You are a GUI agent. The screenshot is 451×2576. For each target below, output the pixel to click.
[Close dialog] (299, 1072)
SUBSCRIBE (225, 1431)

********

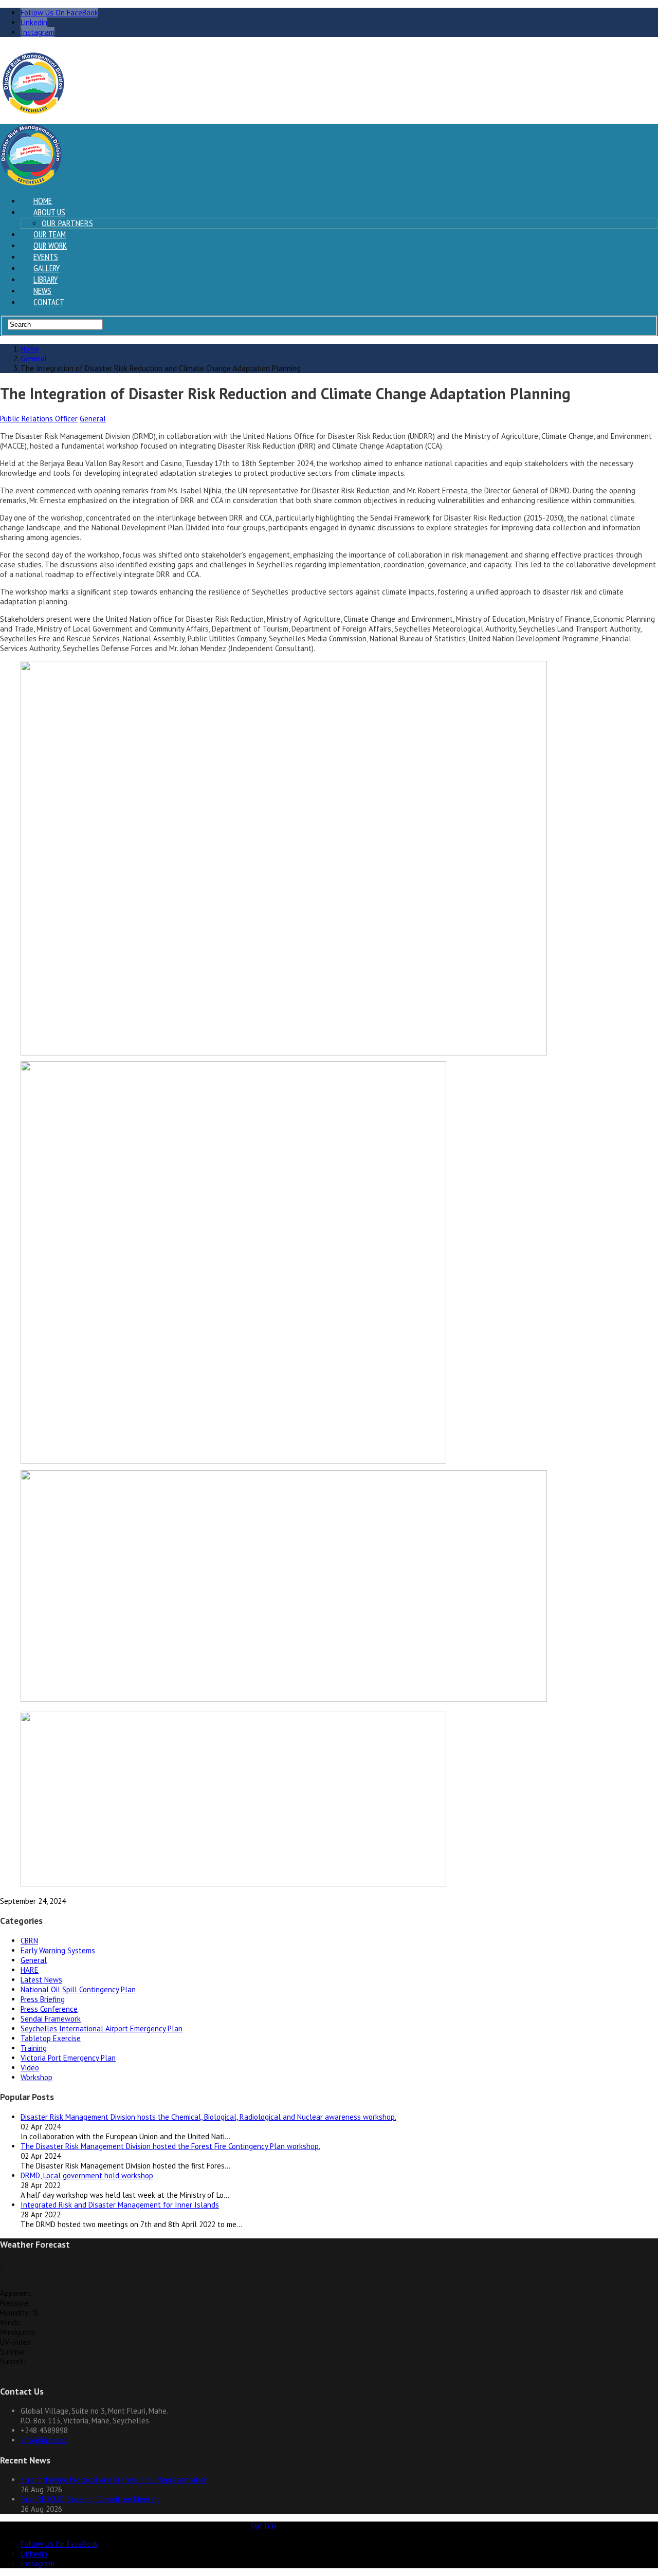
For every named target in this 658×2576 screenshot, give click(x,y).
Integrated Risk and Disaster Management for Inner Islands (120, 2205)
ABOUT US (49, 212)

********

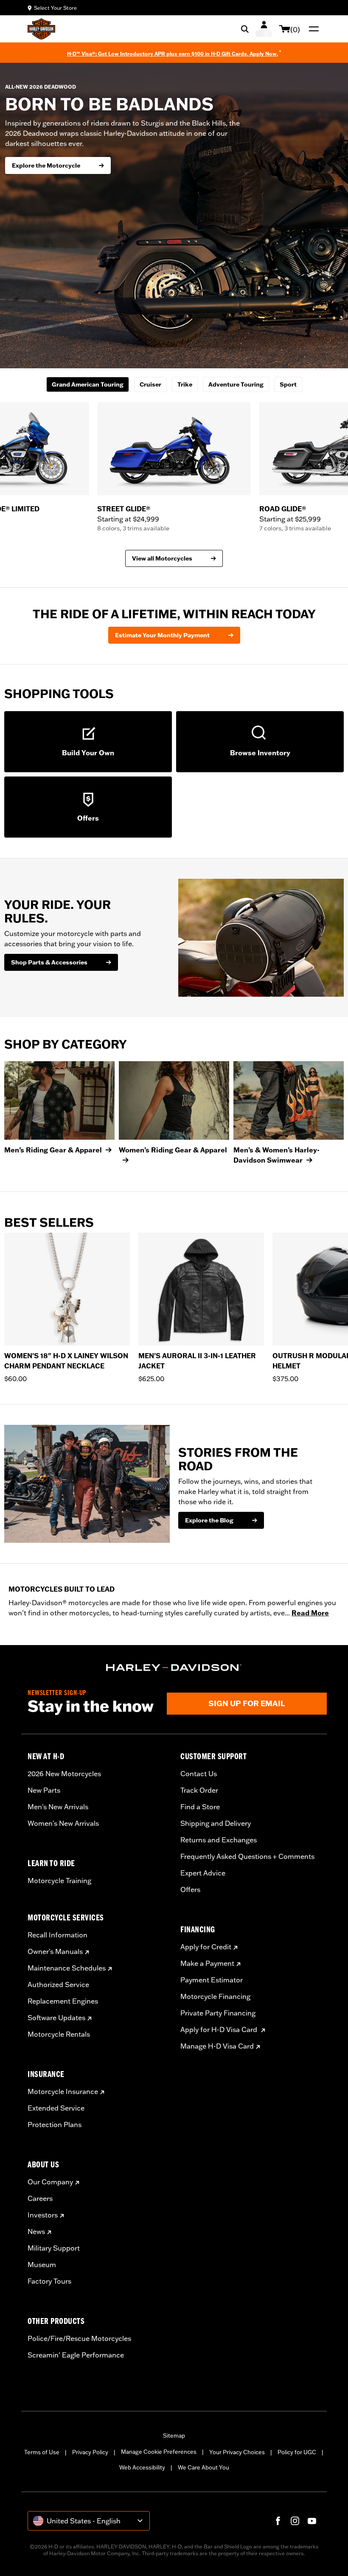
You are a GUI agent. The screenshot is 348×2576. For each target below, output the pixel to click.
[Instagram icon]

********

PROBLEM DETAILS: Within the listing above, locate the line containing "You are a GUI agent. The screenshot is 451×2576." and the line containing "SUBSCRIBE (225, 1431)". Reproduce those two lines and all lines between them exactly, with nothing added.

RESPONSE BELOW:
You are a GUI agent. The screenshot is 451×2576. For each target below, output the pixel to click.
[Close dialog] (299, 1072)
SUBSCRIBE (225, 1431)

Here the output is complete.